**Provided material:**
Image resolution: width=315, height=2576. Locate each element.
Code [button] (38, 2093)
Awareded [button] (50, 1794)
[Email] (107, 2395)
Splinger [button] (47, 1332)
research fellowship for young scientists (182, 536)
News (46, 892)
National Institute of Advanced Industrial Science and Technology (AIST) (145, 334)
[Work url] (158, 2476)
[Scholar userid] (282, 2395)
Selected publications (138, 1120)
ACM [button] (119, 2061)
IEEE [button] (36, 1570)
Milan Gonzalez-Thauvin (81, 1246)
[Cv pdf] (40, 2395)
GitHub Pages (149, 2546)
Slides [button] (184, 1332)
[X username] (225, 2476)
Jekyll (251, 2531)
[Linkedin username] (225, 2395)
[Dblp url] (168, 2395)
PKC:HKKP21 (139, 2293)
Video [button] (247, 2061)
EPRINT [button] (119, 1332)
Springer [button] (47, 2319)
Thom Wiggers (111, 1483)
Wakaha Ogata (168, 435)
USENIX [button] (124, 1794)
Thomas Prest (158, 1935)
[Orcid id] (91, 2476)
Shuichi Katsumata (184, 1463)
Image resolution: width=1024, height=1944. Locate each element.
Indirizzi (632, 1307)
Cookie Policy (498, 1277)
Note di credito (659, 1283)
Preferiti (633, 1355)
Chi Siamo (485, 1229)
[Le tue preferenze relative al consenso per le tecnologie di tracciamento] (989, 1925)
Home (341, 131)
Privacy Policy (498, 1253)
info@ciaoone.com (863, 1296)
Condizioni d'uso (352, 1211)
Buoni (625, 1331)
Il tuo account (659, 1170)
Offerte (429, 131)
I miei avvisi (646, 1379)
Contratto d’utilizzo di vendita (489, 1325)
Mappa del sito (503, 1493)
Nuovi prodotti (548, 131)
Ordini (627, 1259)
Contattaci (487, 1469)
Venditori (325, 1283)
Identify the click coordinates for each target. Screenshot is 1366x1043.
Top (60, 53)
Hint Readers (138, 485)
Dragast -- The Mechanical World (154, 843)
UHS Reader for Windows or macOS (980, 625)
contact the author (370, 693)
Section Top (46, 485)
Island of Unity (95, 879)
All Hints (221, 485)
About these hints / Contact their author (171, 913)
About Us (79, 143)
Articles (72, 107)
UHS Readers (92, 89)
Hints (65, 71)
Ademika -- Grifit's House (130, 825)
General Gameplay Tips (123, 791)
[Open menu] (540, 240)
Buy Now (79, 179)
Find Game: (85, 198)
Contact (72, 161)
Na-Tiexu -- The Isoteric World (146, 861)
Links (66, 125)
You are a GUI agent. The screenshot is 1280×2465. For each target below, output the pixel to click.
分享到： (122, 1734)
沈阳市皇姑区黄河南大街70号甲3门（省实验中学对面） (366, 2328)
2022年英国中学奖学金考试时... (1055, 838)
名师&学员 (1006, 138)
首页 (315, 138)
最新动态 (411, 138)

**Your instructions:** Taking the records above, retype every line from the one with "PKC:HKKP21 (139, 2293)" down to the one with "Shuichi Katsumata (184, 1463)", exactly and with nothing else.

**Result:**
PKC:HKKP21 (139, 2293)
Video [button] (247, 2061)
EPRINT [button] (119, 1332)
Springer [button] (47, 2319)
Thom Wiggers (111, 1483)
Wakaha Ogata (168, 435)
USENIX [button] (124, 1794)
Thomas Prest (158, 1935)
[Orcid id] (91, 2476)
Shuichi Katsumata (184, 1463)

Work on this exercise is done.